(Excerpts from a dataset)
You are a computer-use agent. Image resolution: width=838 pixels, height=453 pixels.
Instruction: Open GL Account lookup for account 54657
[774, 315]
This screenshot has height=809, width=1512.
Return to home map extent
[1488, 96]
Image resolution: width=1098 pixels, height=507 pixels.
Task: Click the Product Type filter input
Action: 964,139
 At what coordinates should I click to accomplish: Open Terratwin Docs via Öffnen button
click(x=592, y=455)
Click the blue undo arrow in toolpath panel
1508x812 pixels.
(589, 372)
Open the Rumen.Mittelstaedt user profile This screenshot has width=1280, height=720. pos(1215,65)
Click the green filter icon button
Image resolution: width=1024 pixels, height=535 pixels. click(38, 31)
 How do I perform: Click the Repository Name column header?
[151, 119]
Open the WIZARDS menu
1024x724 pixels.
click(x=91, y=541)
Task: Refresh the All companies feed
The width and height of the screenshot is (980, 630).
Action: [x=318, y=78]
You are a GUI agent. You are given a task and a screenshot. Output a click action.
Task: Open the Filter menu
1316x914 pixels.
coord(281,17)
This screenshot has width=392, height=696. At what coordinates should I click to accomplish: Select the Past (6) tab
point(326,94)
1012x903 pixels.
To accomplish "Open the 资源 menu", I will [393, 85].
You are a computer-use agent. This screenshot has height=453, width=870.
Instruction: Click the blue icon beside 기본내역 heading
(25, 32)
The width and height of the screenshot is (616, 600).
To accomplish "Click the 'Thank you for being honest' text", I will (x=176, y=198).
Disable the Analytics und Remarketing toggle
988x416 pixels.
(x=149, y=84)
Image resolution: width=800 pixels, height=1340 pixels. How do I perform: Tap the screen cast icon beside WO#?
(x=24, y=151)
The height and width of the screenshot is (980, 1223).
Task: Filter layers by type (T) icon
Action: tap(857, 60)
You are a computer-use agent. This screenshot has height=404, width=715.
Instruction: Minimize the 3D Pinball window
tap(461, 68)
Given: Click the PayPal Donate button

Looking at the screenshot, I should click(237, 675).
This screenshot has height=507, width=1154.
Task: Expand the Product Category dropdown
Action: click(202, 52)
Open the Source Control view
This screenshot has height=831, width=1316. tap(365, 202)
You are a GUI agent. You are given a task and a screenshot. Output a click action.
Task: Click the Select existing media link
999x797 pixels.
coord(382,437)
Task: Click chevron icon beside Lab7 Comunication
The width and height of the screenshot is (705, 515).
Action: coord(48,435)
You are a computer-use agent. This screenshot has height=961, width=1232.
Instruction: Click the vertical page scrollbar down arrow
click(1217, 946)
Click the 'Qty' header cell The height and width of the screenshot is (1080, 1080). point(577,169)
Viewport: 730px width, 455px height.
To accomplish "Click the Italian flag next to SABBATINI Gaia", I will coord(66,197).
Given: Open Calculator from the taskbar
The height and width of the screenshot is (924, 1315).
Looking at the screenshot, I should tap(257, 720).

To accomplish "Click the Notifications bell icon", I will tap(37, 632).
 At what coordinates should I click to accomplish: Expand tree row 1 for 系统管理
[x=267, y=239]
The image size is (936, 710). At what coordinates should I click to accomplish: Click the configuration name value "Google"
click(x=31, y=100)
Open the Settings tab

YOUR INSTRUCTIONS: In the records above, find the line with "999x797 pixels."; write out exactly that line and each one after it, stopping after the line with "has height=961, width=1232.".

EXERCISE ANSWER:
999x797 pixels.
coord(382,437)
Task: Click chevron icon beside Lab7 Comunication
The width and height of the screenshot is (705, 515).
Action: coord(48,435)
You are a computer-use agent. This screenshot has height=961, width=1232.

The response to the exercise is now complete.